Ferrari F50 to the Jaguar XJR-15

Car Collecting Journey Ferrari F50 to the Jaguar XJR-15

Car Collecting Journey: Ferrari F50 to the Jaguar XJR-15

Recently I wrote an article on our experience owning a Ferrari F50 (The Ferrari F50).  Looking back today, owning the F50 was a watershed experience in our car collecting journey.  It both changed the direction, and has heavily influenced, all our car buying since.  The F50 firmly cemented several critical attributes we look for in every supercar we now consider acquiring: a unique driving experience, a carbon fiber tub and a mid-engine layout.  While there have been exceptions (911 GT3 RS) they are few and far between.  As our car collecting journey has evolved, owning the Ferrari F50 led us first to the Jaguar XJR-15, and then in short order on to both the Mosler MT900S, and Koenigsegg CCR.   Later it had a major influence when we first purchased a McLaren 12C.  

We had owned the F50 for a bit over a year when I began the search for the XJR-15.  With the F50, Ferrari’s objective was to produce a road car that was as close to a F1 car as possible.  The Jaguar XJR-15 began with a similar brief aimed at creating a Group C car for the road.
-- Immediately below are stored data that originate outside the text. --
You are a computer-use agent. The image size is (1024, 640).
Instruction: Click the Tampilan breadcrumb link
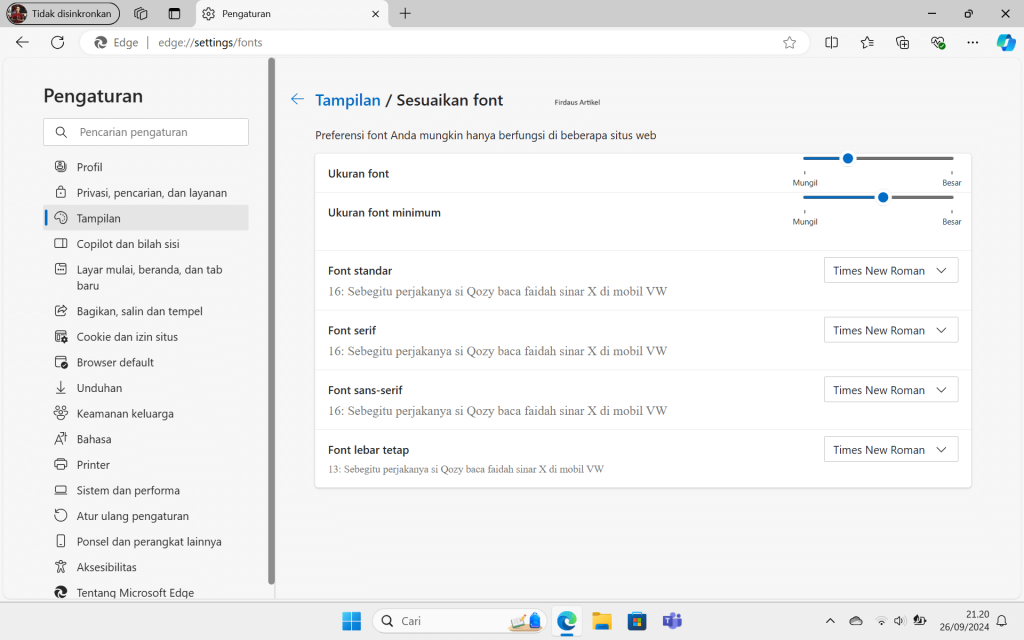(x=348, y=100)

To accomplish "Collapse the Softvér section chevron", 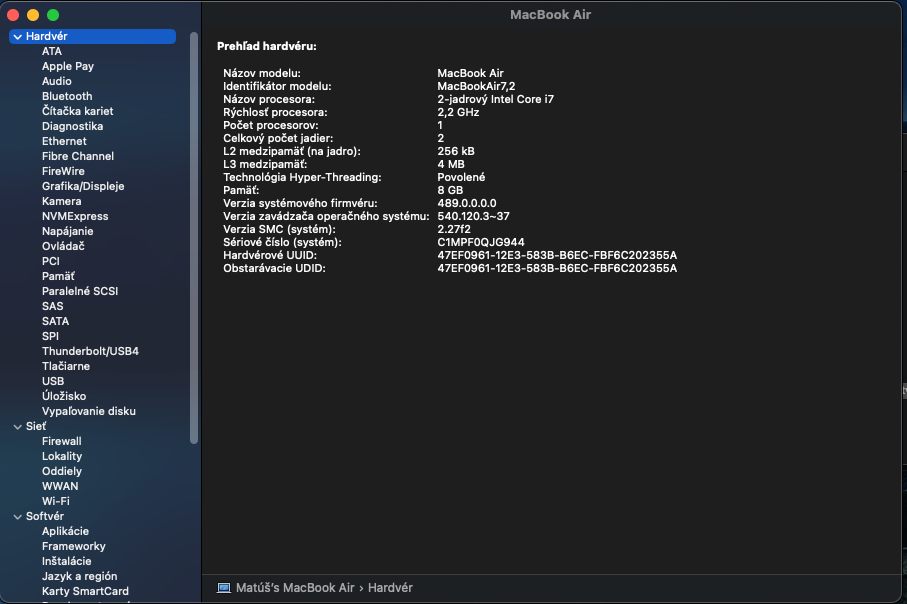I will [x=17, y=517].
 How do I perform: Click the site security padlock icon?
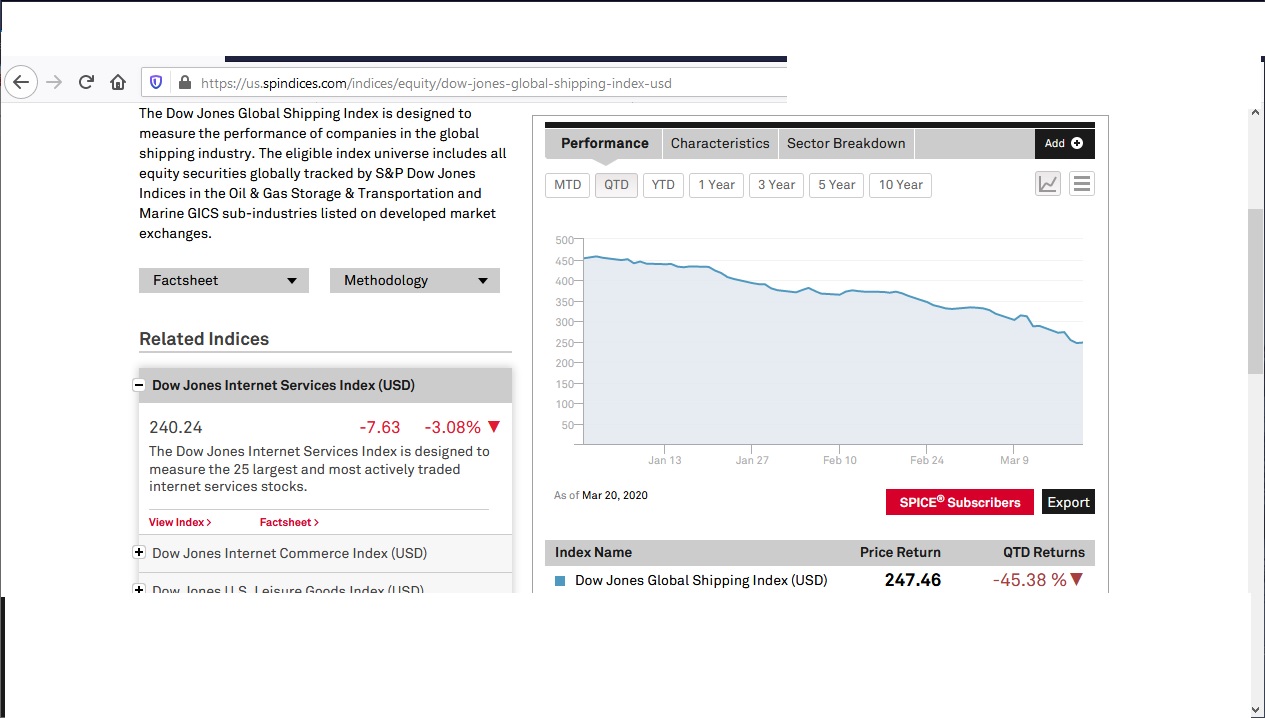point(183,83)
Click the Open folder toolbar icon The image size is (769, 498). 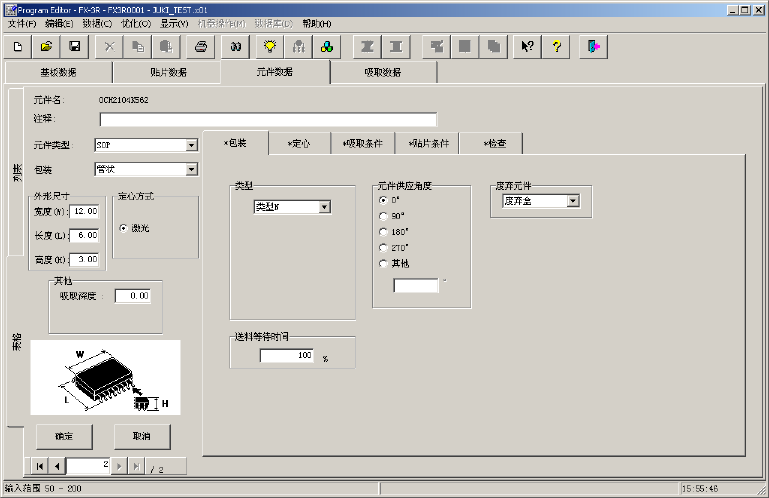click(x=46, y=47)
The starting point for the XJR-15 was the Le Mans winning Jaguar XJR-9.  In my simplistic reasoning at the time, if a F1 car for the road was a great idea, then a road legal Group C car couldn’t be far behind.  As they both were build off carbon fiber tubs and powered by V12s, the logic seemed pretty straight forward.

Several years and many miles later, in my opinion, each car delivered brilliantly against my original brief.  How they got there is quite different though.  With the F50, Ferrari incorporated as much F1 technology as they could into a road car.  On the XJR-15, JaguarSport built a Group C race car and then adapted it for road use.  In fact, the XJR-15 complied with the 1990 Group C regulations and several have been successfully raced in the Historic Group C series.  This difference in development approach resulted in very different on the road experiences between the two race inspired supercars.  Whereas the F50 is docile to start it will warp time and space when you want to push it a bit, the XJR-15 is feral cat from the get-go. 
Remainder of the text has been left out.